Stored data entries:
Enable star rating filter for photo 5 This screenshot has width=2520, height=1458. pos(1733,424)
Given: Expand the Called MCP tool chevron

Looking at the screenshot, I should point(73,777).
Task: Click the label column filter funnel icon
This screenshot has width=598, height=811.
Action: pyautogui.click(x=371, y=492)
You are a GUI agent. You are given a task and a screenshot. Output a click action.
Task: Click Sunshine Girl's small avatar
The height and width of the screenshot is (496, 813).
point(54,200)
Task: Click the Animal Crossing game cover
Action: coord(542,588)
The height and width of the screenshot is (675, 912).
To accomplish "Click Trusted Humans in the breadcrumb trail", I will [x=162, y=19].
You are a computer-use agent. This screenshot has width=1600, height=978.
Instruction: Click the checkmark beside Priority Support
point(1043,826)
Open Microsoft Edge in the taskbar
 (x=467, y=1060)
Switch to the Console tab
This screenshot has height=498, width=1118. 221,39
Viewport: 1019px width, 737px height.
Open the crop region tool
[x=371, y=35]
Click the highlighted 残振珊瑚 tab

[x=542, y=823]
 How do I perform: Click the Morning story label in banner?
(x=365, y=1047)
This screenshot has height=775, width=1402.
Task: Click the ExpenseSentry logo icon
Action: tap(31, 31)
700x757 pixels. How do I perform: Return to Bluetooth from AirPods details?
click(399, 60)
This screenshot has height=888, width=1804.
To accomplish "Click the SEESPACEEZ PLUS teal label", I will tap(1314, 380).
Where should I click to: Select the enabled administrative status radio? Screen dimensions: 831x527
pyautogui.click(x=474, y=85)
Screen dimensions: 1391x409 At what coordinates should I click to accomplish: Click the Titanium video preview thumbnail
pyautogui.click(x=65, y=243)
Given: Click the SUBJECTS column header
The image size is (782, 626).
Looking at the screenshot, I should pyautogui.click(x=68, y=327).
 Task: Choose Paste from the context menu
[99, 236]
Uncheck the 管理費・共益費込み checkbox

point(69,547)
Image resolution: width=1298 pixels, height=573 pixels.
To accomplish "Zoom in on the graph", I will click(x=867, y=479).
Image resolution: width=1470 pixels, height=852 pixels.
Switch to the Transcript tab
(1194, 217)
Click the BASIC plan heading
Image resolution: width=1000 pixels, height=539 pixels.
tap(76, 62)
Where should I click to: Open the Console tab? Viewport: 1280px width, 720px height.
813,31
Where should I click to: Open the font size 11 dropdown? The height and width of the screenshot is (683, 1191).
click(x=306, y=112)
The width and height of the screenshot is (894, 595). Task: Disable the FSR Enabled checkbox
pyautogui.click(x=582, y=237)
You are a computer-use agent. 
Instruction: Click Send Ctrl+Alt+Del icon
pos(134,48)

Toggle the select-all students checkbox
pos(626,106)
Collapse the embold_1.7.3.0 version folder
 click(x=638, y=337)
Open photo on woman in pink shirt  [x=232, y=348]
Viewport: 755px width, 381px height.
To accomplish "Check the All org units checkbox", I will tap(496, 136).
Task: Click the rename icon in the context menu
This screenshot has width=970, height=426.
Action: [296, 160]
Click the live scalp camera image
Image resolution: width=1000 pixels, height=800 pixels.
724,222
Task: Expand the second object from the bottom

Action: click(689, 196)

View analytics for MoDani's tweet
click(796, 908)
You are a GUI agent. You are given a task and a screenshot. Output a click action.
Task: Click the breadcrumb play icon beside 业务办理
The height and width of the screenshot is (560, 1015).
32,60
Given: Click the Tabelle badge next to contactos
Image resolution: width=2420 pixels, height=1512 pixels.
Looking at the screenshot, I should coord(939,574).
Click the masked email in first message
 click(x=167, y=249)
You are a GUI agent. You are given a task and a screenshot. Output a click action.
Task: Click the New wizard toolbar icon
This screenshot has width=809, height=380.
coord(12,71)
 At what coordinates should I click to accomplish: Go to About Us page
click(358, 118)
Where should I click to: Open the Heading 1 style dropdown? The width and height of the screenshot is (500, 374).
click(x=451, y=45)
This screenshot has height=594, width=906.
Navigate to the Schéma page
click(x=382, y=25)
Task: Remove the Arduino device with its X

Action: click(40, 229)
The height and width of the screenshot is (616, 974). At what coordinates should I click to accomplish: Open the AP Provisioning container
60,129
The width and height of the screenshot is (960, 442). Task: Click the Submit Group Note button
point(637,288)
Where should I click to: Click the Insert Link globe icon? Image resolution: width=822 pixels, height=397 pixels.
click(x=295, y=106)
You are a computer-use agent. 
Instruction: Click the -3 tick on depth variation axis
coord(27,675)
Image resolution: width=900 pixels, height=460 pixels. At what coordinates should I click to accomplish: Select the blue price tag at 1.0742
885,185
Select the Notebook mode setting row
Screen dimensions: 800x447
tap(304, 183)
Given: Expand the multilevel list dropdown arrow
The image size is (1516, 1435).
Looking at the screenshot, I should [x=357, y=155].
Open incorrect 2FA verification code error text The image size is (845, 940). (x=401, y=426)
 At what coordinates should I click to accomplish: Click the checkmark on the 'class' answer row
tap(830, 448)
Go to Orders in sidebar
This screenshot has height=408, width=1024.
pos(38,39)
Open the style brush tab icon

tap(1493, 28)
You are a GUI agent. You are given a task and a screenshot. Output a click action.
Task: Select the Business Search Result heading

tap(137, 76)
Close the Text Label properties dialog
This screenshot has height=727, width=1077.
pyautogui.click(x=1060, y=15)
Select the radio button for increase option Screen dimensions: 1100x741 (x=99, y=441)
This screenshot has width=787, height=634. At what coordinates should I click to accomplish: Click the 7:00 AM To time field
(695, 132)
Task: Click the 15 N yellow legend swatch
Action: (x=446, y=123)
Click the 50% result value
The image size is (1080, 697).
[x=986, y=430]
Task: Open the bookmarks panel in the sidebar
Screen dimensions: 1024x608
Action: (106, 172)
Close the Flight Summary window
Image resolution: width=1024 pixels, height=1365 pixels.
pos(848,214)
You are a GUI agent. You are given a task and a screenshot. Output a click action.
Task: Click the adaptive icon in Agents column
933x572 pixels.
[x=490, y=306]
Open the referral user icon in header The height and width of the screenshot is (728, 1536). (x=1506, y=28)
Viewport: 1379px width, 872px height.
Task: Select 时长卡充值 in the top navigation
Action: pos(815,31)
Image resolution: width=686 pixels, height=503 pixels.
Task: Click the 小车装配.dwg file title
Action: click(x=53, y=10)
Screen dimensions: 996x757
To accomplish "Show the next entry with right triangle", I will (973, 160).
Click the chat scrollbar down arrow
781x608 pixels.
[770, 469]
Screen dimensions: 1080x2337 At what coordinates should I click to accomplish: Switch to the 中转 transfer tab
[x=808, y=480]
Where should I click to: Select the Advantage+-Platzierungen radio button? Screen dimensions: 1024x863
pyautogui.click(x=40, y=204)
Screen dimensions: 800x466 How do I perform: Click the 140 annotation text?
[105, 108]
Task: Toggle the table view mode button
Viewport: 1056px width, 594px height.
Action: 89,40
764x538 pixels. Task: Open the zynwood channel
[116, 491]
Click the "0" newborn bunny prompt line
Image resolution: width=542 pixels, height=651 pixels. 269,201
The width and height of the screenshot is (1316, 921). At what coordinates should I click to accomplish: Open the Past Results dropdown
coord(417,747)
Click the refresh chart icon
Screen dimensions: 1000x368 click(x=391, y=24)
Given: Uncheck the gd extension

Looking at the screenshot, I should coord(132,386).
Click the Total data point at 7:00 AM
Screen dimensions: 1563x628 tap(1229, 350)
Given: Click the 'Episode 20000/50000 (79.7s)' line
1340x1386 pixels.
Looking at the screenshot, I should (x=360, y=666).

Exercise description:
Copy, from the data above, every line where the word "filter" appears.

Solution to this problem:
Enable star rating filter for photo 5 This screenshot has width=2520, height=1458. pos(1733,424)
Task: Click the label column filter funnel icon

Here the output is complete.